To offset the threat of weakening US protection, some Gulf states are now pursuing a dual strategy. On the one hand, they have stepped up their cooperation with Israel, with whom they share concerns about Iran’s rise to power in the region. With the 2020 Abrahamic Accords, Bahrain and the United Arab Emirates became the third and fourth Arab states to recognize Israel. At the same time, states like Qatar, the United Arab Emirates and even Saudi Arabia are engaged in direct talks with Tehran to reduce tensions in the region. This security policy approach towards Iran is a sign that its strategy has worked: to show its neighbors that they will not be safe as long as Tehran feels threatened.
Meanwhile, through years of cooperation with Iran and Israel in the Syrian civil war, Russia has also become a player with its own security interests in the region. China, in turn, skillfully links the existing tension in Southeast Asia to the nuclear issue. Referring to the AUKUS alliance recently concluded between the United States, Great Britain and Australia, Beijing accuses the American and British negotiating partners of having double standards. Indeed, AUKUS provides for the sale of nuclear-powered submarines from the United States to Australia, including the associated transfer of certain nuclear technologies. Yet this is precisely what Iran is supposed to be deprived of.
Is it worth going back to the negotiating table?

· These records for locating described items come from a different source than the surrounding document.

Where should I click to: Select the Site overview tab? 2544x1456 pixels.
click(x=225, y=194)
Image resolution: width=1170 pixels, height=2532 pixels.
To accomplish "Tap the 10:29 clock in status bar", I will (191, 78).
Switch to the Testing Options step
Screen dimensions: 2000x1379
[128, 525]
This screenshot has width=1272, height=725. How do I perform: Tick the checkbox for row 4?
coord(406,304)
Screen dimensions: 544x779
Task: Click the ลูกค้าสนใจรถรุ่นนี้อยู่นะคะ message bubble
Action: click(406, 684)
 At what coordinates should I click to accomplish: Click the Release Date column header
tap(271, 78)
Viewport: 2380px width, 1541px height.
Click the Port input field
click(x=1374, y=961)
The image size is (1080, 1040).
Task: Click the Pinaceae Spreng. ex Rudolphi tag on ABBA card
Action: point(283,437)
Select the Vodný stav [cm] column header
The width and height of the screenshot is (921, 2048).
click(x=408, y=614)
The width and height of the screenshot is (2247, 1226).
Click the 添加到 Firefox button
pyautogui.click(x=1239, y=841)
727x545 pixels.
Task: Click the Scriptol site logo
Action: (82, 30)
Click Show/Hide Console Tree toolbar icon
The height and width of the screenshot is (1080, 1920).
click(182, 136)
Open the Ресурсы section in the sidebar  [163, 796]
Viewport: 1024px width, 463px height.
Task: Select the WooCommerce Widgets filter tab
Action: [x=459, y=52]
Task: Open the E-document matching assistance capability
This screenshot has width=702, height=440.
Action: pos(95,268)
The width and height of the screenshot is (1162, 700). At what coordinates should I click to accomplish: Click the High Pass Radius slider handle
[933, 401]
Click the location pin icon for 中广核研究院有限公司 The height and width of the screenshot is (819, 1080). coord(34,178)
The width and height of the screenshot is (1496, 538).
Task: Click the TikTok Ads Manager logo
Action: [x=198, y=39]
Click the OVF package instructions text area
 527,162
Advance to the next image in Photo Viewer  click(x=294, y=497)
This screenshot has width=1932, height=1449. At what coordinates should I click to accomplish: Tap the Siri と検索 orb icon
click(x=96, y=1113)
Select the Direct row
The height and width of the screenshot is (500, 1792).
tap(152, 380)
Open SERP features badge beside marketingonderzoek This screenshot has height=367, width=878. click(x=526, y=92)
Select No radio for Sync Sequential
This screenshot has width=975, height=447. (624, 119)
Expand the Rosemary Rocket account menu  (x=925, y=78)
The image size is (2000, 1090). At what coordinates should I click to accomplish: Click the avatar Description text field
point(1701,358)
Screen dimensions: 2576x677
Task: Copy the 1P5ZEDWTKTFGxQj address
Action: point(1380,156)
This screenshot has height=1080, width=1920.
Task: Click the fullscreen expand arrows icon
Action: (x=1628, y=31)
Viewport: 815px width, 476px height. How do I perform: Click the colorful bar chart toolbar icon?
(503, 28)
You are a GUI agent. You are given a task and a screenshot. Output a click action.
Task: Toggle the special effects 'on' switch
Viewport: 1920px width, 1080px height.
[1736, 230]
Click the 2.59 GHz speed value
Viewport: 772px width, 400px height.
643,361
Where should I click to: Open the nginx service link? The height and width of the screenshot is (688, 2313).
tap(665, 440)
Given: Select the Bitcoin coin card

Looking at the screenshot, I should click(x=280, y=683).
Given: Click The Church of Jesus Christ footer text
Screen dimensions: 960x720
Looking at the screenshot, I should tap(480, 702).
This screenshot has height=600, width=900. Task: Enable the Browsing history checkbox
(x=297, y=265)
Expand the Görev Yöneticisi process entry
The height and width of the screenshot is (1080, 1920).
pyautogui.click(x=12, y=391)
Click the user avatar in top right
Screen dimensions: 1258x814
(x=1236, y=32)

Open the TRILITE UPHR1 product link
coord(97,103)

In this context, it will not be easy to bring the world powers to an agreement in Vienna. The situation is made worse by the fact that the United States is only allowed to participate indirectly, as it is no longer part of the agreement – a condition imposed by Iran for the resumption of negotiations. Even the simple return to the original agreement is now seen as delicate because of Iranian progress and the imponderables of American politics.
So, is it even worth going back to the negotiating table? Certainly. An interim deal, for example, could ease tensions and lay the groundwork for broader negotiations by first limiting uranium enrichment and allowing the IAEA to resume full surveillance. In return, countries like the US and UK would release frozen Iranian assets. This has a faster and more targeted effect than the complicated and lengthy lifting of US sanctions. But even such an intermediate step presupposes the political will of all parties to reach an agreement. Only then can the âspirit of Viennaâ, which feeds on the summit meetings during the Cold War as well as the conclusion of the negotiations there in 2015, contribute to success.